→ TEXTE SOURCE:
==*==

Dans un documentaire sous forme de contre-offensive diffusé jeudi soir par la télévision cubaine, des responsables cubains de l'enquête ont aussi rejeté toute responsabilité, tout en reprochant à la partie américaine de ne pas collaborer.
Responsable du volet médical, le docteur Manuel Villar a affirmé que Washington avait refusé de partager les dossiers médicaux des personnes affectées ou de laisser des médecins américains échanger avec leurs confrères cubains.
"La coopération a été nulle et les rapports que nous avons reçus n'éclairent pas ce qui s'est passé", a-t-il déploré.
Les Cubains assurent pourtant avoir fait preuve de bonne volonté en accueillant des enquêteurs du FBI à trois reprises cette année.
Sourd à ces arguments, Washington a retiré fin septembre plus de la moitié de son personnel diplomatique à Cuba et expulsé 15 diplomates cubains du territoire américain. Depuis près d'un mois, les visas américains ne sont plus délivrés à Cuba, ce que La Havane juge "injustifié".
En prenant de telles mesures sans attendre les résultats de l'enquête, Donald Trump et son secrétaire d'Etat Rex Tillerson "sont en train de placer la relation avec Cuba dans un bourbier, sans proposer aucune perspective de sortie de crise", regrette l'expert cubain Arturo Lopez-Levy, professeur à l'Université du Texas Rio Grande Valley.
- Versions divergentes -
Au delà de la querelle diplomatique, les parties s'opposent sur la nature même de ces obscurs incidents, dignes d'un roman d'espionnage.
Selon des responsables américains, ces "attaques" qui ont affecté au moins 24 diplomates entre novembre 2016 et août 2017 dans des résidences et hôtels de la capitale cubaine ont pu être menées à l'aide d'appareils acoustiques.
Une version battue en brèche par les conclusions du documentaire diffusé jeudi par les autorités cubaines, qui soulignent l'absence de preuves confirmant les causes ou l'origine des dommages physiques rapportés aux Etats-Unis (migraines et nausées, légères lésions cérébrales, pertes d'audition, ndlr).

==*==

Données enregistrées:

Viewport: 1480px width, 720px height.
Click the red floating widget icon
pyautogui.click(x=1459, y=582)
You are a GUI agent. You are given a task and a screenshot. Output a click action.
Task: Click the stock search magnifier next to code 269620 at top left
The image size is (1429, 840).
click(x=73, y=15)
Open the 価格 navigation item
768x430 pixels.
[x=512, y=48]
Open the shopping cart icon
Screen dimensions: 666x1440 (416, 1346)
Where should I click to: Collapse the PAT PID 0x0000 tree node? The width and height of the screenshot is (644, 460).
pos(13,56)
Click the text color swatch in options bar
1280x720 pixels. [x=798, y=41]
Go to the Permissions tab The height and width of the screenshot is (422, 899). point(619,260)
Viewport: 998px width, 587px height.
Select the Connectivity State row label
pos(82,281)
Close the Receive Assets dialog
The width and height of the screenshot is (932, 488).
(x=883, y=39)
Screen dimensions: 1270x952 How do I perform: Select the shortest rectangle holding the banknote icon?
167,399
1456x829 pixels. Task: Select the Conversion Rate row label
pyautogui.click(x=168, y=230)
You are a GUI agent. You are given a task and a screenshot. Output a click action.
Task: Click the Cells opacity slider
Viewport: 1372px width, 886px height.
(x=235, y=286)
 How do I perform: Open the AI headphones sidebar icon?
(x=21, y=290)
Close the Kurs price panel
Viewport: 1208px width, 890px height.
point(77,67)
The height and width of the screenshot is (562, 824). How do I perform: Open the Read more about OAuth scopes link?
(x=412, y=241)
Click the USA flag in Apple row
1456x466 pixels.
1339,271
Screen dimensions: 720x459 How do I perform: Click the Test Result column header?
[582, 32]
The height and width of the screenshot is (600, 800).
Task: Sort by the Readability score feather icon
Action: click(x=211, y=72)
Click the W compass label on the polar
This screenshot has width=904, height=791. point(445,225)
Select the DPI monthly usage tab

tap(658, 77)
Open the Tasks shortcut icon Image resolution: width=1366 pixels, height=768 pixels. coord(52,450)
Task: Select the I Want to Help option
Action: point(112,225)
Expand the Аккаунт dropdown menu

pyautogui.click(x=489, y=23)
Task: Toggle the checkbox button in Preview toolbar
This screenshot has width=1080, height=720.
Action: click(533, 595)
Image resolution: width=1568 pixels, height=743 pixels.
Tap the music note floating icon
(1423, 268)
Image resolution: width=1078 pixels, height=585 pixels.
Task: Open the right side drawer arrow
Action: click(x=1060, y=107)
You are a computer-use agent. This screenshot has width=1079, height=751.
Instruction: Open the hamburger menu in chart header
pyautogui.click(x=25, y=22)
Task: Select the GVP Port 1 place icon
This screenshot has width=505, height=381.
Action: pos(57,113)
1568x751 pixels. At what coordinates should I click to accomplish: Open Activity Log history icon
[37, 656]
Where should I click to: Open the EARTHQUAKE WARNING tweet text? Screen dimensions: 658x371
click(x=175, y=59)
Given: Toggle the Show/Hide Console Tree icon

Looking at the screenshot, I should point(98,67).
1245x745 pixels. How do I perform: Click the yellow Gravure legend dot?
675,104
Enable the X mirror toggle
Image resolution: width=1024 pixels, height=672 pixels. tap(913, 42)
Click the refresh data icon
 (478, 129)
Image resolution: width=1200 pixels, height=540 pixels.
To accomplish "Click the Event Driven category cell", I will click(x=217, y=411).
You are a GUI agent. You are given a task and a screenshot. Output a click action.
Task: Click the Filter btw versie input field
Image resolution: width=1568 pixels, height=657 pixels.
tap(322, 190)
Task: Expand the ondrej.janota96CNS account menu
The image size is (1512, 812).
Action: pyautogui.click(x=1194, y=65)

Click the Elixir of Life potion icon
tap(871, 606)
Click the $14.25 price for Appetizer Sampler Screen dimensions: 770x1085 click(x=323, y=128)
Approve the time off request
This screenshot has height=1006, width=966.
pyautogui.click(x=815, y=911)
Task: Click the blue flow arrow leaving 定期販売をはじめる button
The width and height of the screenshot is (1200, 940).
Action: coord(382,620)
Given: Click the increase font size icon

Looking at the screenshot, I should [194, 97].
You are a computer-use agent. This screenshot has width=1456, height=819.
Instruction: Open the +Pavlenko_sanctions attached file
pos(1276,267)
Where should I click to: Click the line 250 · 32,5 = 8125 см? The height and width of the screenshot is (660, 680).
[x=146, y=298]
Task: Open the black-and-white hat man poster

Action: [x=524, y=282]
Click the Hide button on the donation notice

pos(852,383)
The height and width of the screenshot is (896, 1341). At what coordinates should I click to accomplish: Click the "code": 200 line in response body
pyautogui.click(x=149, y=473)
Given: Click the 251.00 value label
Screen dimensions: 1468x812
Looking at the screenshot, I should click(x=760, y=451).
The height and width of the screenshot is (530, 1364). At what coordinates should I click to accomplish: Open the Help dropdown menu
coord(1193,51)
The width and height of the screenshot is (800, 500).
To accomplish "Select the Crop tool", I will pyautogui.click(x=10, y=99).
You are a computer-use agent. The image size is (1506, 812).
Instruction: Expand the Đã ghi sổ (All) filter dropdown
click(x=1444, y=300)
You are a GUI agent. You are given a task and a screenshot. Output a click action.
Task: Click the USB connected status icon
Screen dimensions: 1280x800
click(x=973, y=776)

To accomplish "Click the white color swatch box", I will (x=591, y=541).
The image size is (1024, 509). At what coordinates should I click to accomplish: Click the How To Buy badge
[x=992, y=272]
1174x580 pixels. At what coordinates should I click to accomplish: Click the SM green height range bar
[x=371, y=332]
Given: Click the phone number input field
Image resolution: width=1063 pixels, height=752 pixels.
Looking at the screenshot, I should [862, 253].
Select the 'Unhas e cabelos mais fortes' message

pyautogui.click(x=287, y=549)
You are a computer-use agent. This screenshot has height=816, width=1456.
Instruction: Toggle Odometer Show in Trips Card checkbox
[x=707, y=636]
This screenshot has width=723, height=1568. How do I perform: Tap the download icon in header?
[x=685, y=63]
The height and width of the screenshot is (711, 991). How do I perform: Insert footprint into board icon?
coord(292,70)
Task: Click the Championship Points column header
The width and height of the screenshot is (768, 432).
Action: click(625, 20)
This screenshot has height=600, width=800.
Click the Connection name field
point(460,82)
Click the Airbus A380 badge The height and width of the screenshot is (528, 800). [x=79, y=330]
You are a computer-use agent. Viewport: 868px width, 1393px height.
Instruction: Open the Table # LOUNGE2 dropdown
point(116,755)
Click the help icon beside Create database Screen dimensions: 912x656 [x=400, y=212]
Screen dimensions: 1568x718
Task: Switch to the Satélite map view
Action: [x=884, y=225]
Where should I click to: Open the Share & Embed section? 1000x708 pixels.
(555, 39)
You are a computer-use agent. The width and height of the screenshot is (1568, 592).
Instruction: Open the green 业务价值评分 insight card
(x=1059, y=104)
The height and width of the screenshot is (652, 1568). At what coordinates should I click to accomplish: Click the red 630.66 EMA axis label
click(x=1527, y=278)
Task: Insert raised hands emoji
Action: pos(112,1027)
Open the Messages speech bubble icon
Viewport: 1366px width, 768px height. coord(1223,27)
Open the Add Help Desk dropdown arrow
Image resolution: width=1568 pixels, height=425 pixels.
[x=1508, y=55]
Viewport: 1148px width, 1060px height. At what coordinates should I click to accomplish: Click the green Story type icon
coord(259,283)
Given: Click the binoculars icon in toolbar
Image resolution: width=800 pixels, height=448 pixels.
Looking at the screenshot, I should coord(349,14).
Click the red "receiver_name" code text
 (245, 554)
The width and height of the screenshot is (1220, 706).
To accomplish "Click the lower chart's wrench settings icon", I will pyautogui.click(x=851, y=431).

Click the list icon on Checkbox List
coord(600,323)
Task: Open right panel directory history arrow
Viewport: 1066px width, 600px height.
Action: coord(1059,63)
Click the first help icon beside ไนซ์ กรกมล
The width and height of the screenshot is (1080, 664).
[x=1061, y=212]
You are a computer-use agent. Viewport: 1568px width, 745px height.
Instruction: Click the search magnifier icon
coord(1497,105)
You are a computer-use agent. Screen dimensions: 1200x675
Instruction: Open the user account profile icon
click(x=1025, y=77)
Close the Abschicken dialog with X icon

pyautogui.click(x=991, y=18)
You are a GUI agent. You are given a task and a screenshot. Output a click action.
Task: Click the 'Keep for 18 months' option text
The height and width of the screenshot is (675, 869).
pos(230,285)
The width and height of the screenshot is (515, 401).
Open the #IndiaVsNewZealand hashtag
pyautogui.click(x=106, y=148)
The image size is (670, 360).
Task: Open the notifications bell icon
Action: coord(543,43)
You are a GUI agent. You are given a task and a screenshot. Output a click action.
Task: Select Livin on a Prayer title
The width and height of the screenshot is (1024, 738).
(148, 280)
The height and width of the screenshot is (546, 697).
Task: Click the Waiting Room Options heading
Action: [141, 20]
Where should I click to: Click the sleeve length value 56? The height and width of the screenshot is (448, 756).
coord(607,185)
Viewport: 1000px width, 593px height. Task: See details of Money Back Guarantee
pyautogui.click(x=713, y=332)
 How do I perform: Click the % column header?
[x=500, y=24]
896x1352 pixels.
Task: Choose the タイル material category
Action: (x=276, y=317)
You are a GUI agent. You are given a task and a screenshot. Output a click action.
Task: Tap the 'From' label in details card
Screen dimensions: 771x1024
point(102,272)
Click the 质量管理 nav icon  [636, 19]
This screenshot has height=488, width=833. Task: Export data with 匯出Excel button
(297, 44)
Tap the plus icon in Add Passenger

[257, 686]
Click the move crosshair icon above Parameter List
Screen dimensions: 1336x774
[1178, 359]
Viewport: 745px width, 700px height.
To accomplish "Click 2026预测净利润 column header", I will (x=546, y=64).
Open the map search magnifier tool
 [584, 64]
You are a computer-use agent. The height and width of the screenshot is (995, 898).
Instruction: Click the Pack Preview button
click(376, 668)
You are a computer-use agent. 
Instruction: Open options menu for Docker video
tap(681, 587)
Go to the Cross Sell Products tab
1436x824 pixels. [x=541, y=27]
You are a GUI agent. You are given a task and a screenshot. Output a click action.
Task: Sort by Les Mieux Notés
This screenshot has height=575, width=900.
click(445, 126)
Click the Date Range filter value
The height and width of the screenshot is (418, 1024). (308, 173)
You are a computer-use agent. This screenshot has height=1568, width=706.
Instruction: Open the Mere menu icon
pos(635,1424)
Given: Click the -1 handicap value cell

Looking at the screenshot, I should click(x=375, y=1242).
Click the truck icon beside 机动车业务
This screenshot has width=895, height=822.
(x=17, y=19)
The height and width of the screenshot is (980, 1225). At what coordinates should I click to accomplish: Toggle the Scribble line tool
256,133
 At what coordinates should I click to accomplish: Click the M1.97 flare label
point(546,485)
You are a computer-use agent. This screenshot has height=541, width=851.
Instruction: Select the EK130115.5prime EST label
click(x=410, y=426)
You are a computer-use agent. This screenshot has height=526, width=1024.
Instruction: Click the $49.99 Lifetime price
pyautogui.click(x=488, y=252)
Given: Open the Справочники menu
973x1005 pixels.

==*==

→ TÂCHES ET EXERCICES:
1 > Répondez à ces questions sur le texte consacré à l'enquête entre Cuba et les États-Unis :
(a) Combien de fois les Cubains disent-ils avoir accueilli des enquêteurs du FBI cette année ?
(b) Combien de diplomates cubains Washington a-t-il expulsés du territoire américain ?
(c) Selon des responsables américains, combien de diplomates au minimum ont été touchés par ces « attaques » ?
2 > Prolongez le texte sur l'enquête entre Cuba et les États-Unis en reprenant juste après sa dernière phrase.
La liste ne joue aucun rôle ici.

→ RÉPONSES SUCCESSIVES:
1 >
(a) Trois fois.
(b) 15 diplomates.
(c) Au moins 24 diplomates.

2 >
Selon La Havane, des experts locaux ont analysé en vain de nombreux prélèvements effectués autour des résidences diplomatiques et hôtels concernés, et exploré de multiples pistes telles que l'intervention de toxines, d'ondes électro-magnétiques ou... d'insectes.
La semaine dernière, plusieurs médias américains ont diffusé une bande sonore saisie au smartphone par une des victimes. Mais de l'avis des experts, cet enregistrement ressemblant fortement au chant aigu d'un grillon ou d'un criquet n'éclaire en rien les événements.
"En tant que tel, le son ne semble à même de provoquer aucun dommage", relève le professeur Kausik Sarkar, de l'école d'ingénierie de l'Université George Washington, qui l'a analysé. Selon lui, sur ce type d'enregistrement, impossible de détecter d'éventuels infra-sons (moins de 20 Hertz) ou ultra-sons (plus de 20.000 Hz) nocifs.
Beaucoup d'experts aux Etats-Unis et à Cuba doutent de la faisabilité de telles attaques, mais Peter Earnest, directeur du Musée de l'espionnage à Washington, rappelle que "par le passé plusieurs organisations ont travaillé sur l'utilisation du son comme arme".
Pour Denis Bedat, spécialiste français en bio-électromagnétique, l'émission discrète et ciblée d'ondes infra-soniques est difficilement envisageable car elle nécessiterait un puissant amplificateur et des enceintes de grande taille pour être en mesure de causer des dommages physiques.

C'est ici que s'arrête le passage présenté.